50 mila giovani scalpitano, ballano, si sbracciano. La Torino che scruta il domani con un filo di timore. E la Torino della seconda generazione d’immigrati, affannosamente in cerca di un’integrazione che costa fatica. Si mescolano dentro piazza San Carlo, nella stessa inquietudine, orgoglio e malinconia. «La verità è che non siamo di moda»: in una frase Giulia Miletto, 18 anni da Trofarello, fotografa una piazza intera. Giorgio Picco, 19 anni, studente a Scienze Gastronomiche, il sogno di aprire un agriturismo, va un passo oltre: «Per tanti nostri coetanei conta seguire la massa. E la massa, inutile negarlo, oggi non procede nella nostra direzione. A essere religiosi a volte ci si sente diversi».
Eppure ci sono, e sono tanti, rinfrancati, sotto un cielo cupo. «Ho udito parole commoventi», dice Filippo Gillio, 19 anni. «Il fatto che il Papa abbia voluto dedicare un momento a noi è segno di grande sensibilità». Filippo ci ha messo del suo perché una giornata così si avversasse. In questi giorni di ostensione si occupa del servizio per i disabili come volontario. Angelo Catanzaro, 25 anni, invece, presidia il villaggio giovani, una sorta di ostello per i suoi coetanei arrivati da lontano, ma oggi distribuisce i foulard gialli e blu. Paride Galeone, 26 anni, pugliese, per la prima volta canta per il Papa. Se ne sta in seconda fila, in mezzo ai 270 del coro che circonda Benedetto XVI e quasi lo abbraccia: «Abbiamo provato cinque mesi per essere pronti oggi».

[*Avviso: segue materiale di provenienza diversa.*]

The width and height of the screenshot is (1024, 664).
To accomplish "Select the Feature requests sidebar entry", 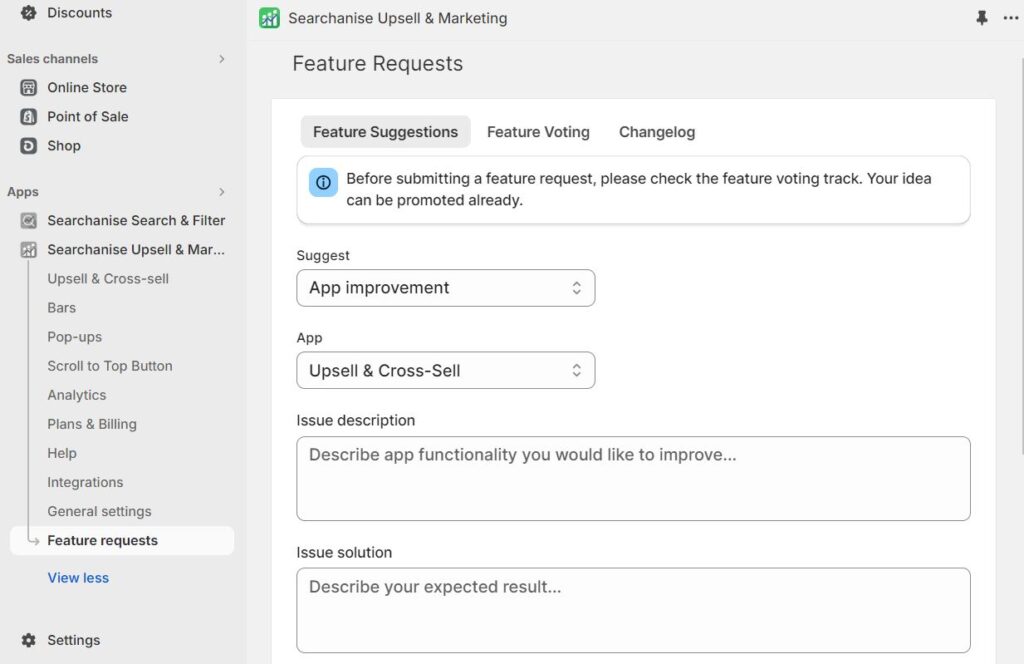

Aspettavano un segno. Cercavano «conforto», per dirla con Giulia Miletto. L’hanno trovato, dicono mentre Papa Benedetto dopo tre quarti d’ora lascia piazza San Carlo. Raccolgono il messaggio. «Possiamo affrontare con fiducia questo presente tumultuoso, anche per la Chiesa, tempo di cui non abbiamo paura»: Isabella Brianza e Vincenzo Camarda leggono davanti al Papa il saluto dei suoi giovani. Forse è così. Forse ne avevano davvero bisogno se c’è chi, come Martino Incarbone, 26 anni, presidente dei giovani dell’Azione cattolica di Milano, per esserci si è fatto 40 chilometri a piedi, dalla Sacra di San Michele.
Piazza che trasuda gioia, ma agitata da un velo d’incertezza. Generazioni in cerca di punti fermi. Paride Galeone ha lasciato la sua Puglia per studiare al Conservatorio, ora insegna musica alle scuole medie: «Precario». Gianfranco Echan, 19 anni, origini filippine, studia per diventare infermiere, si aggrappa alle transenne intorno alla piazza. «Il messaggio del Papa ci aiuta a non mollare. Ha parlato di precari, immigrati, emarginati, persone sole, che non si sentono a casa loro. Quelli siamo noi. E lui ci ha detto di non perdere la speranza». I ragazzi dell’oratorio salesiano San Luigi di via Ormea sanno bene cosa vuol dire. Matar Sylla ha 17 anni, quando ne aveva 14 è scappato dal Senegal. Era solo. I salesiani si sono presi cura di lui. È musulmano, ma oggi è un dettaglio da poco. «Siamo tutti figli dello stesso Dio». Yassin Ghiali, 19 anni e Mohamed Ammar, 34, sono marocchini. Anche loro soli in Italia. «Non hanno famiglia, solo me», racconta don Mario Mergola. Li ha fatti studiare - chi da meccanico chi da cuoco o barista - li ha avviati al lavoro.
Don Antonio Marino, dal centro della piazza, se li culla tutti con lo sguardo. Ride. Ha 36 anni, ieri era uno dei più giovani sacerdoti a concelebrare la messa. «Abbiamo bisogno di credere nel domani. Il Papa l’ha capito e oggi ha lanciato un segnale preciso».